Despite its name, the Edison Mimeograph Typewriter was invented by Albert B. Dick and manufactured and sold by the A. B. Dick Company. To understand this attribution, one must look back to the developments that led to the invention of this intriguing and ultimately ill-fated typewriter.
Thomas Edison received a patent in 1876 for ‘Autographic Printing,’ which covered the electric pen and a flatbed press. A related patent for ‘Autographic Stencils’ followed in 1880. These stencils were treated wax paper sheets that were perforated by his electric pen to create a master copy for duplicating handwritten documents or drawings.
Dick licensed and refined Edison’s patents in 1877 and created the Mimeograph, from mimēma meaning something imitated and graph meaning to write. The following year he purchased a patent for a wax-coated stencil backed by porous tissue, that would not tear, for use on his Mimeograph.
For marketing purposes, Dick astutely branded the device the Edison Mimeograph, even going so far as to state that Edison himself had invented it, a claim prominently featured in contemporary advertising. This inexpensive, stencil-based printing technology proved enormously successful and remained in widespread use until it was displaced by photocopying in the 1960s.
Buoyed by the success of the Mimeograph, Dick turned his attention to designing a typewriter that would exploit his improved stencil technology. With these stencils, a typewriter’s typebars could penetrate the wax coating without tearing the stencil itself, making it possible to create multiple copies from typed originals using a mimeograph, rotary printer, or printing press.

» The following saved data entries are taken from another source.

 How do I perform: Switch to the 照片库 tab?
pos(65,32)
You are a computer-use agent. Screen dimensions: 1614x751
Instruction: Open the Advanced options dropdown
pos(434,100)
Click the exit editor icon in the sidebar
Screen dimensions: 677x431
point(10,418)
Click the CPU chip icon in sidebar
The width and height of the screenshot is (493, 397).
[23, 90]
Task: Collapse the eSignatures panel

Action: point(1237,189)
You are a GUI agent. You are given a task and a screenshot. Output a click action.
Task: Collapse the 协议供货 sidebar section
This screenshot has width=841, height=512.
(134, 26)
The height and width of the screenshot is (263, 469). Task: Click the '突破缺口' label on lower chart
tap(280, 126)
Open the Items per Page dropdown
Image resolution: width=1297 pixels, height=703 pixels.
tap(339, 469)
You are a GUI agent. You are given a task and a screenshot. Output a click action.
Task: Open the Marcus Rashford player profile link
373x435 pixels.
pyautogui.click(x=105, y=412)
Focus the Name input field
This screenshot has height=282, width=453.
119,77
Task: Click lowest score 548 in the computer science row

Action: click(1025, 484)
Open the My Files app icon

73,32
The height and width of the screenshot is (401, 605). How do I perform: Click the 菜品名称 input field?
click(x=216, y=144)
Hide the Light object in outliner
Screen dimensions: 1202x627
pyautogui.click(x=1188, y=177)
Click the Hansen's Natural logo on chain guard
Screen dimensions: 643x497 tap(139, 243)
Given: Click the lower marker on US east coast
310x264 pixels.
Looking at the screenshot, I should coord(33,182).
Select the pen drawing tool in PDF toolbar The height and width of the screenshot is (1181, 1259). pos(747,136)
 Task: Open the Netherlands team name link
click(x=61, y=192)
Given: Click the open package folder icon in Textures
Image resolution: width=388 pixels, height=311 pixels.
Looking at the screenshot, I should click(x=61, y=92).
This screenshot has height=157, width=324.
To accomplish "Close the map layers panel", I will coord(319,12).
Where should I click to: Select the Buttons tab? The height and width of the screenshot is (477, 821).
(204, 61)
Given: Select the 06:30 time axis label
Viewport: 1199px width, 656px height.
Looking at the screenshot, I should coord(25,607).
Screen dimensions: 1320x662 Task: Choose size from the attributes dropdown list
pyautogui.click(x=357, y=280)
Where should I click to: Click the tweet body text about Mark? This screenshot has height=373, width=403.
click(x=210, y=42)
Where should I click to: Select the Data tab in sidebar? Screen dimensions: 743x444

The resulting machine, the Edison Mimeograph Typewriter, was designed primarily to prepare stencils for Mimeograph duplication, although it was optimistically marketed as suitable for general typing as well. Once again, Edison’s name was applied to the machine for its considerable marketing value.
Despite being well advertised and with the Edison name attached, the typewriter was a commercial failure and was withdrawn from the market within two years. The reasons were twofold. First, the machine was awkward to operate and slow in comparison with contemporary typewriters. Second, Dick’s improved wax stencils could be used effectively on many full-keyboard typewriters, which were faster, more versatile, and already well established.
As an artifact, the Edison Mimeograph Typewriter occupies a place in the history of duplicating technology, with its failure helping to illuminate the challenges inventors faced in developing new technologies. As a collectible early typewriter, it remains a striking, elegant, and intriguing machine.